I brought it to this month's PST (the salon I cook for where different people present a talk each month and the meal relates to the talk.) This month featured Lincoln Bickford, a PhD, MD whose talk (in part) was about his journey across the world seeking healing, and spiritual healing techniques that enhance Western medical practice. Lincoln suggested I look to Taoist or Ayerverdic recipes for inspiration- and I did make Kitchari, a spiced basmati and mung bean "pilaf" recommended for easy digestion, paired with organic chicken broth & matzoh balls (from my own ethnic healing traditions) with a scoop of alphabet noodles to represent the healing power of words. This was served with iron rich sauteed greens, high in antioxidant blueberries and dark chocolate (and the fruit leather.) It was an amusing contrast to last months meal that focused on the fortifying properties of "comfort" foods- that meal was a butter, egg and cheese feast while this months was lightness and simplicity, but both aimed to taste of nurture and well-being.
Another cool thing this week was to lend a hand to friend Mihir Desai, who was preparing a collaborative performance/meal with Natalie Jeremijenko at Postmaster Gallery, focusing on climate change and agriculture. The five course menu was laced with the tastes of smoke, ash and soil. I got to nibble as we sculpted, squirt and scattered ingredients into gorgeous array, but found a number of the tastes overly intense for my palate. Mihir's food is a festival of Modernist cuisine.

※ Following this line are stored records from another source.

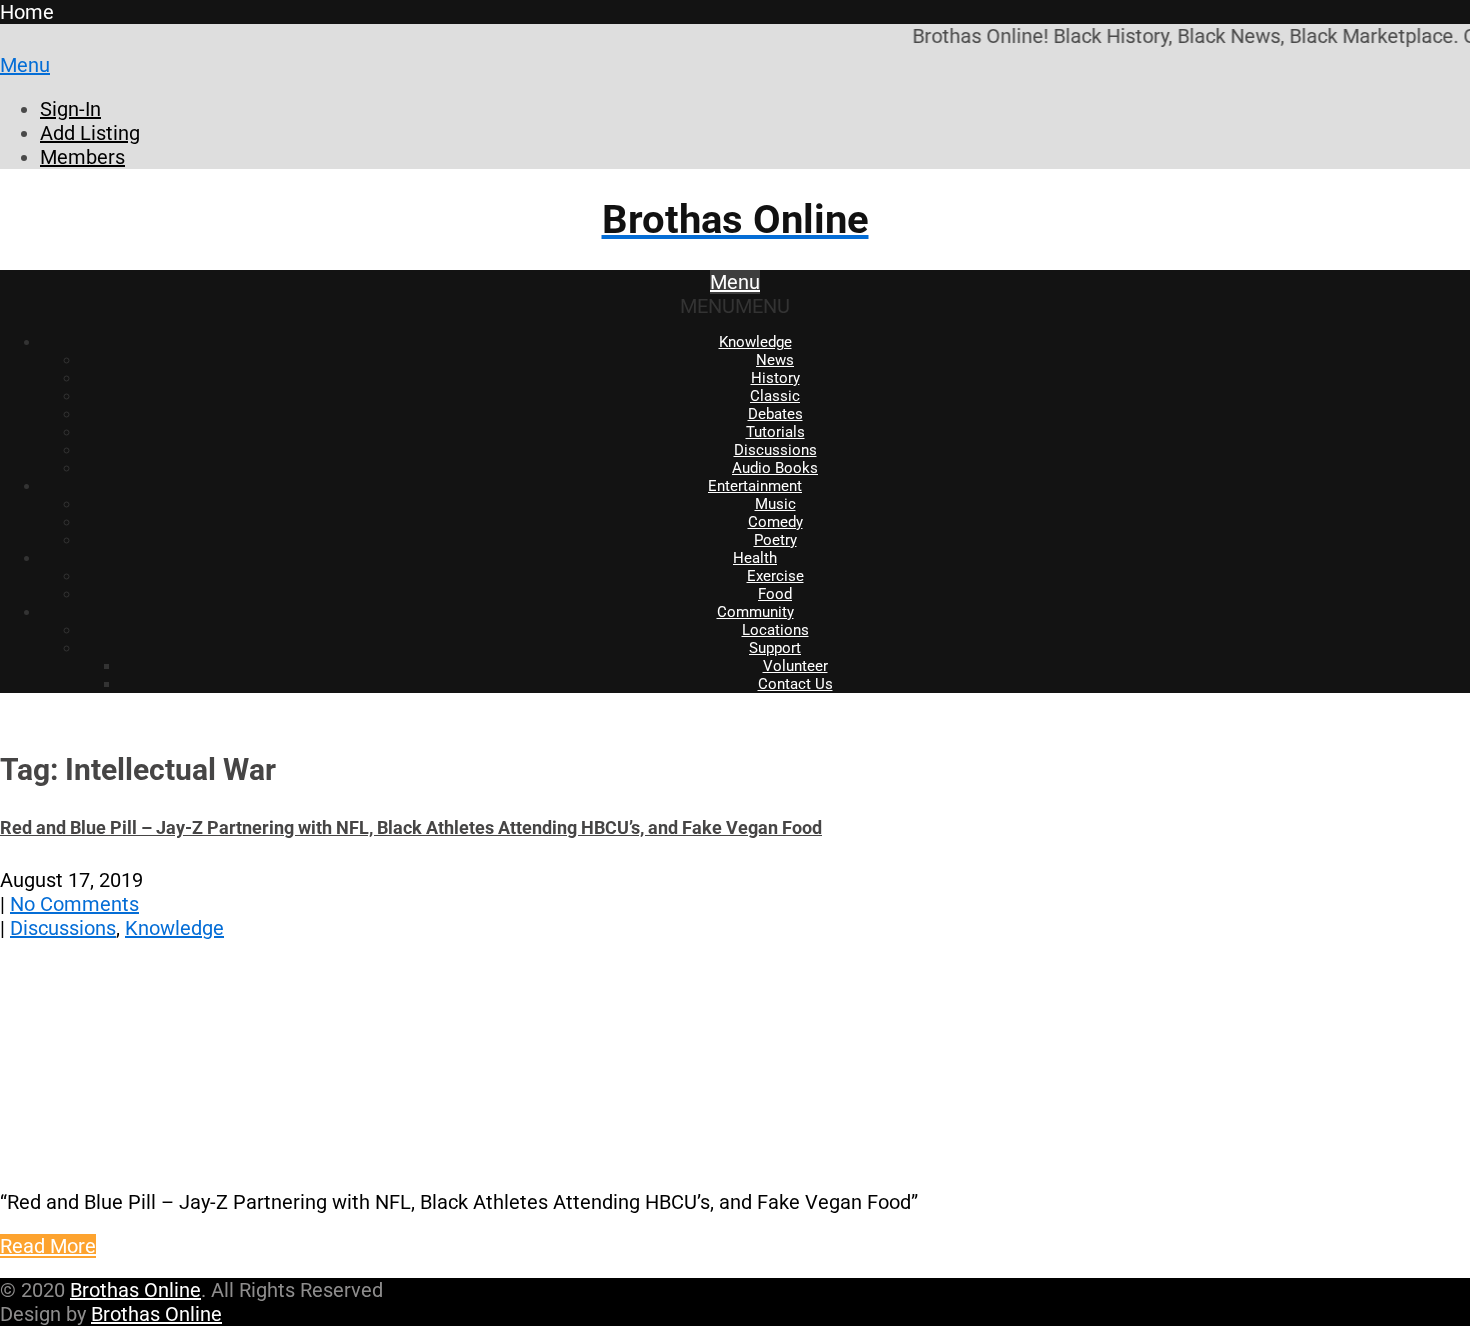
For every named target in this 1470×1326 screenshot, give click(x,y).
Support (775, 648)
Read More (48, 1246)
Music (775, 504)
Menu (25, 65)
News (775, 360)
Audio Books (775, 468)
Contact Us (795, 684)
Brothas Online (135, 1290)
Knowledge (755, 342)
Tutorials (775, 432)
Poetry (775, 540)
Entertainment (755, 486)
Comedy (775, 522)
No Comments (74, 904)
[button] (735, 306)
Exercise (775, 576)
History (775, 378)
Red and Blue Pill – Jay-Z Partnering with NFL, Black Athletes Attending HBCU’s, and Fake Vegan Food (411, 827)
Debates (775, 414)
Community (755, 612)
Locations (775, 630)
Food (775, 594)
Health (755, 558)
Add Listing (90, 133)
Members (82, 157)
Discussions (775, 450)
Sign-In (70, 109)
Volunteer (795, 666)
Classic (775, 396)
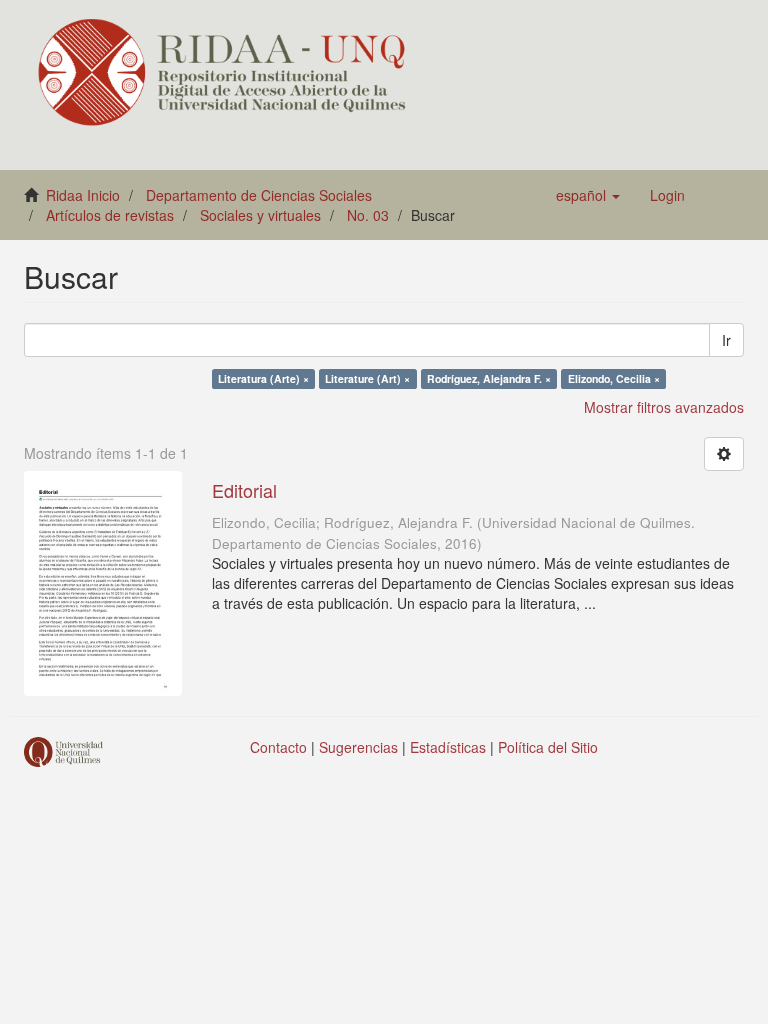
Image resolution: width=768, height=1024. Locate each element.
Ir (726, 340)
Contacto (278, 747)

An engagement with sensation that in ways places sense experience over deliciousness, but the attention to detail and aesthetics are phenomenal. One fantastic dish was a slice of ash coated goat cheese aside a button of pineapple, ginger and caper geleƩ, paired with a scallop that lay under a smoke filled glass, which when lifted allowed charred applewood and orange peel scent to waft to your nose. Mihir has this great smoke gun that looks like a hot-glue gun, and all sorts of foamers and dehydrators and digital water-bath thermometers.

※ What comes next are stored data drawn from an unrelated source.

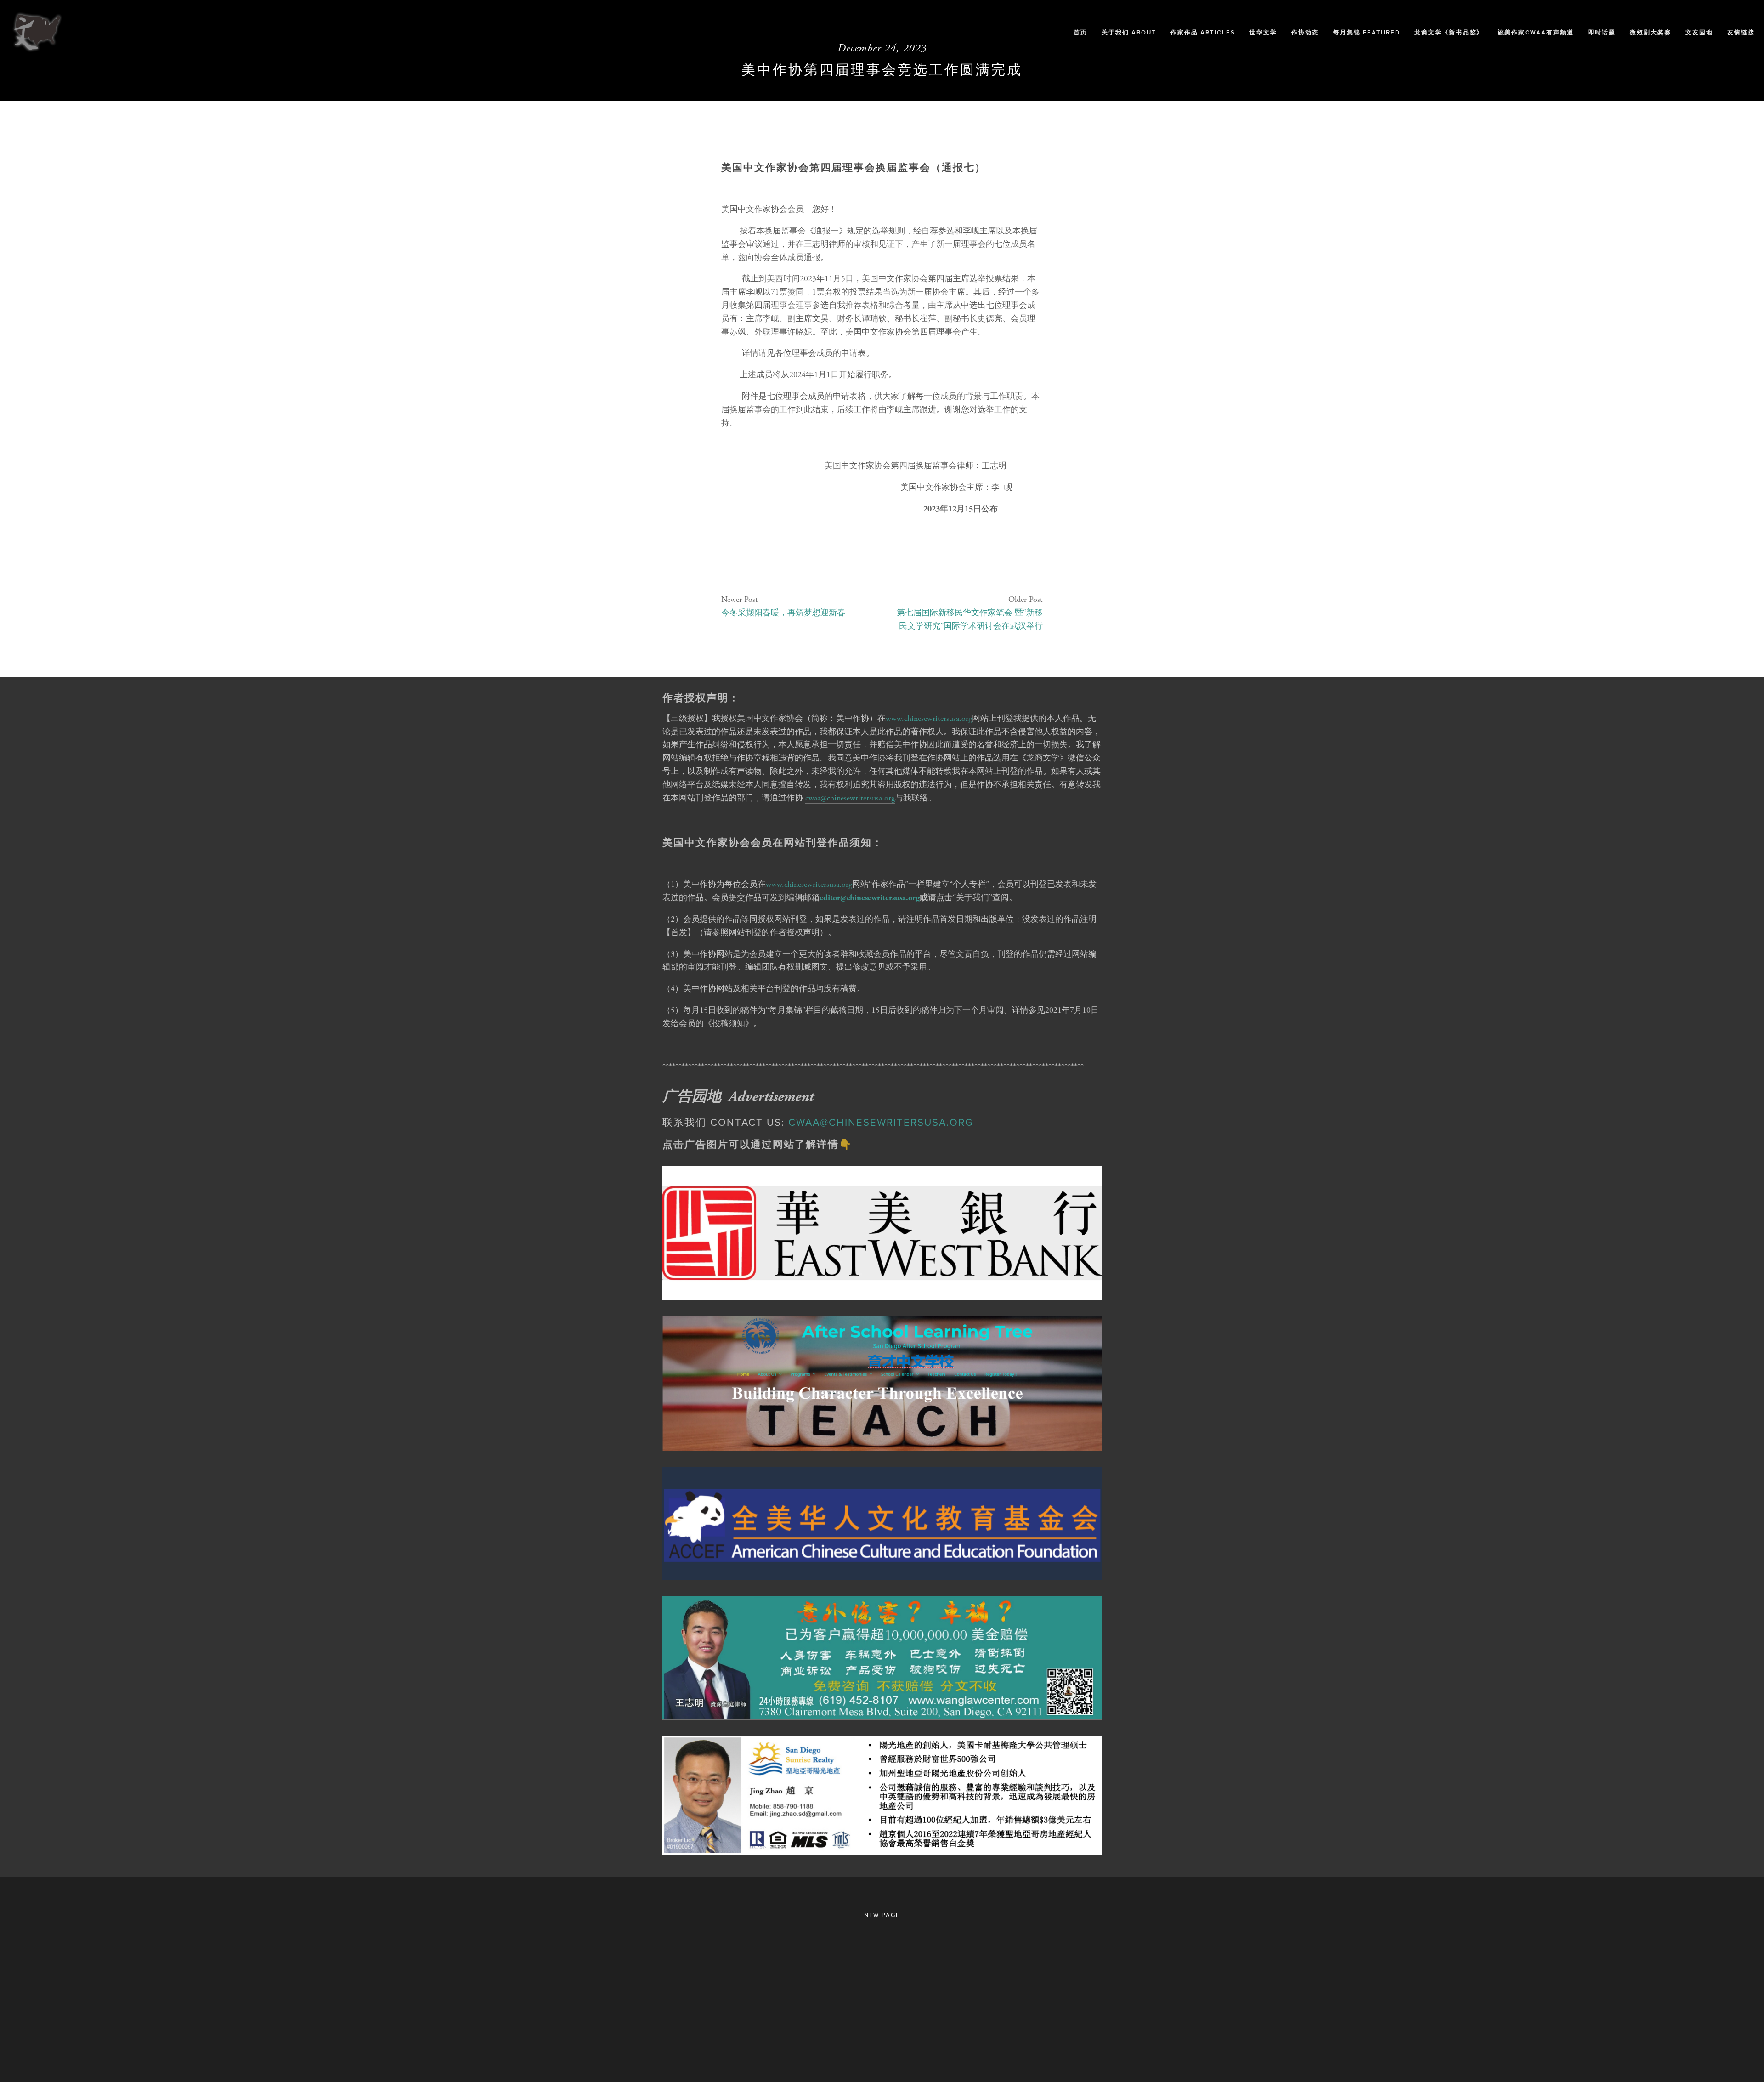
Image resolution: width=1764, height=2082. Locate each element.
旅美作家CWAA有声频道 (1536, 32)
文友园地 (1699, 32)
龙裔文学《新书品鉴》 (1448, 32)
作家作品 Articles (1202, 32)
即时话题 (1602, 32)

I'm trying to explore the gap between Mihir's work and Communal Table's, not by way of judgement, but because I want to understand the vastness of food's possibility. Mihir's work, more than many of the chef's working with technologically based cuisine, is content driven, layered equally with theory and narrative- so I'm baffled by how strongly I feel it diverges with ours, though we too try our best to layer these things. There is something about the demand of focus on isolated sensation, something about the technological showmanship, something masculine vs. the feminine focus on commensality and nurturance Deena and I tend towards. Perhaps it's highbrow vs. low/pop, excitement vs. comfort, or perhaps this is hopelessly cliched and the binary hopelessly simplistic. While I was so happy to have been able to see, smell, touch and taste a bit, I admit I was pleased go home and eat a big bowl of pesto noodles and chicken parmesan with my son.

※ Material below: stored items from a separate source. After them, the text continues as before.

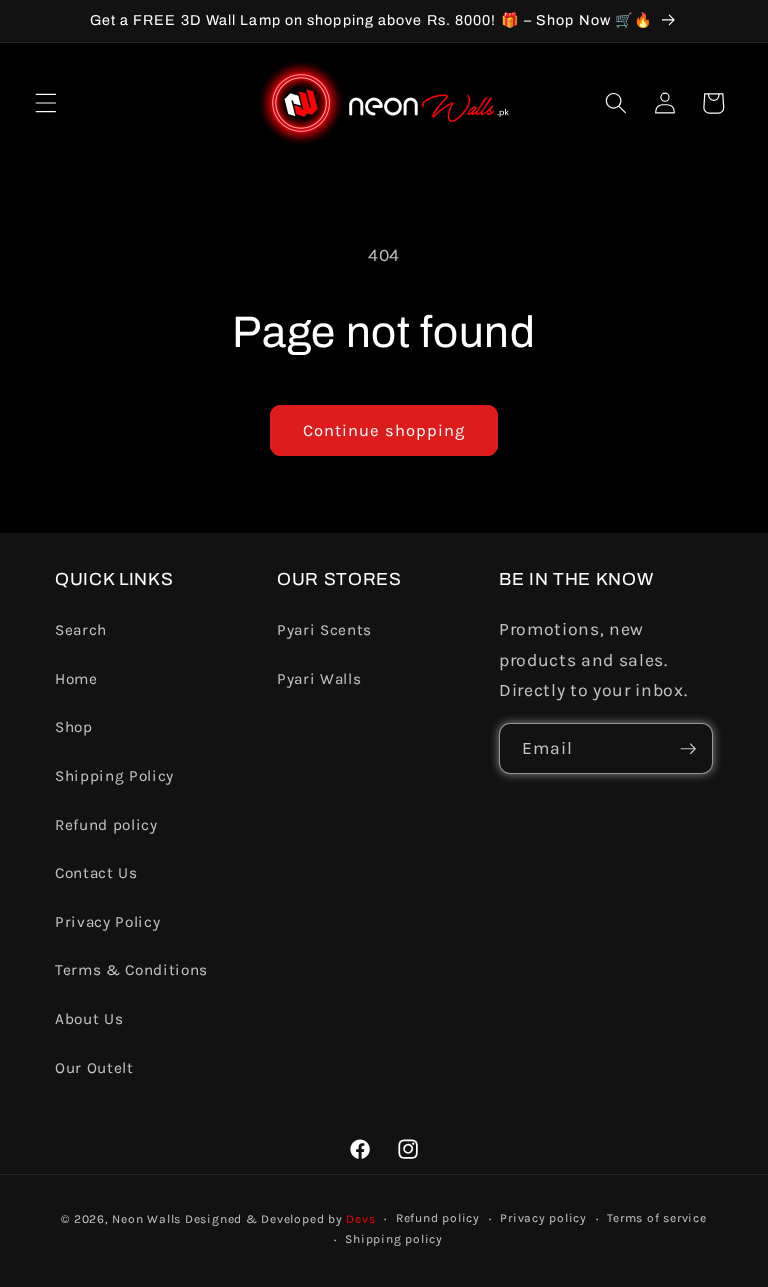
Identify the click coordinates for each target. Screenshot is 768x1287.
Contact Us (96, 873)
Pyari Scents (324, 630)
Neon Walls (146, 1219)
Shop (74, 727)
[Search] (616, 103)
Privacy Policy (107, 922)
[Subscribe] (688, 749)
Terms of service (656, 1218)
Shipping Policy (114, 776)
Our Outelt (94, 1068)
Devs (360, 1219)
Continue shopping (384, 430)
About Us (89, 1019)
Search (81, 630)
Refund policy (106, 825)
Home (76, 679)
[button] (46, 103)
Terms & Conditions (131, 970)
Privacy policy (543, 1218)
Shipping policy (394, 1239)
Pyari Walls (319, 679)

In contrast, this past week Communal Table cooked for the NES conference @CUNY which was also about climate change and agriculture. http://opencuny.org/nature/blog/ The food organizing committee was committed to "walking the walk;" offering a "sustainable" meal to conference participants. We sourced local (Bed Sty. chicken's egg salad sandwiches,) used organics (grain salad with watermelon radishes) and seasonal (homemade beet, carrot and onion pickles.) Offered vegetarian, with vegan and gluten free alternatives, and served everything on recycled or compostable "paper-goods" that were actually brought to a community garden in Queens for composting. There was soup too, and dessert and home steeped herbal iced tea-- The meal was colorful, healthful, tasty and full of love-- everyone was thrilled, yet it was far from sustainable! Why? Because there's no way to charge enough for Deena and I to earn anything even near minimum wage producing such a meal. Mihir's extravaganza served 20 in a fancy Chelsea gallery for a price I couldn't afford-- and his costs and equipment are underwritten by arts grants. Communal Table put out quality food for 125 guests@ under $10 a head, which stressed the Academic's coffer... it's hard making sense.